Der Staatsanwalt Dedinas beschuldigte im Anklagebeschluß, dessen Verlesung etwa drei Stunden dauerte, den Angeklagten Antanas Terleckas auf Grund der Absätze 160, 157 und 94 im zweiten Teil des § 6 der Verfassung der Litauischen SSR. Im zweiten Teil des letzten Absatzes ist von Gruppenvergehen die Rede, obwohl auf der Anklagebank bloß einer saß, eben A. Terleckas. Aus dem Anklagebeschluß ging hervor, daß A. Terleckas akademische Bildung hat, er ist Dipl.-Volkswirt. Daneben hat er Geschichte studiert. 1958 erhielt er eine Vorstrafe nach Absatz 58 § 6 wegen politischer Vergehen. Man sagt, Terleckas sei das gewesen, was in den Augen sowjetischer Behörden ein „Staubkorn" ist und man habe ihm das heimzahlen wollen. Der Ablauf des Prozesses bestätigte das zur Gänze. Seite 1972 arbeitete Terleckas in einer Backwarenfabrik, die sich unter Leitung des städtischen Trusts der Speisehäuser und Restaurants befand. Vom Herbst 1972 bis zum Frühjahr 1973 war er Leiter des Unternehmens, danach arbeitete er bis zum 24. Mai als Stapler im Rohstofflager eben dieses Betriebes. Am 24. Mai wurde er verhaftet. Nach der Verhaftung erfolgte in seiner Wohnung eine Haussuchung zwecks Klärung der ihm vorgeworfenen Vergehen — der Veruntreuung von Staatseigentum. Merkwürdig nur, bei der Haussuchung wurden die Zeitschriften N. Romuva, Musu Vilnius u. a. beschlagnahmt. Was haben diese mit Brötchen zu tun? Statt die wirklichen Veruntreuer ausfindig zu machen, wandte der Untersuchungsrichter in der Voruntersuchung unerlaubte Verfahren an, um von den Zeugen die gewünschten, wenn auch unwahren Aussagen zu erhalten, die A. Terleckas belasteten. Terleckas aber, den man zwingen wollte, ein falsches Protokoll zu unterschreiben, verlangte, daß der Staatsanwalt vorgeladen werde. Um A. Terleckas zu brechen, griffen die Ermittler zum letzten Mittel, sie setzten ihn in die am Stadtgefängnis von Vilnius „Lukiškiai" bestehende psychiatrische Klinik.

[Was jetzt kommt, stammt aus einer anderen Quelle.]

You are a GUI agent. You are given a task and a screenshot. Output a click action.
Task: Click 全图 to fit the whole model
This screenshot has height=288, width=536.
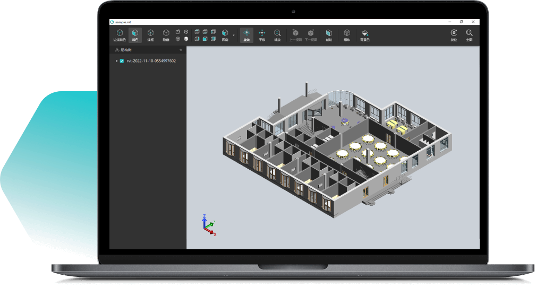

Am 19. Dezember 1973 kündigt das Gericht an: Kriminalprozeß «Defraudan ten staatlichen Eigentums". Der Volksrichter Stankiavičius war wiederholt inobjektiv: bei der Befragung der Zeugen „bedrückte" er sie so, daß sie in dem von ihm gewünschten Sinne antworteten; wenn eine Aussage ihm nicht gefiel, überschüttete er sie mit Fragen und wurde ironisch; wenn aber der Zeuge bei der Belastung des Angeklagten log und sich dabei verwirrte, reagierte der Volksrichter darauf nicht oder bewahrte Schweigen. Das Beweismaterial umfaßte sieben Bände.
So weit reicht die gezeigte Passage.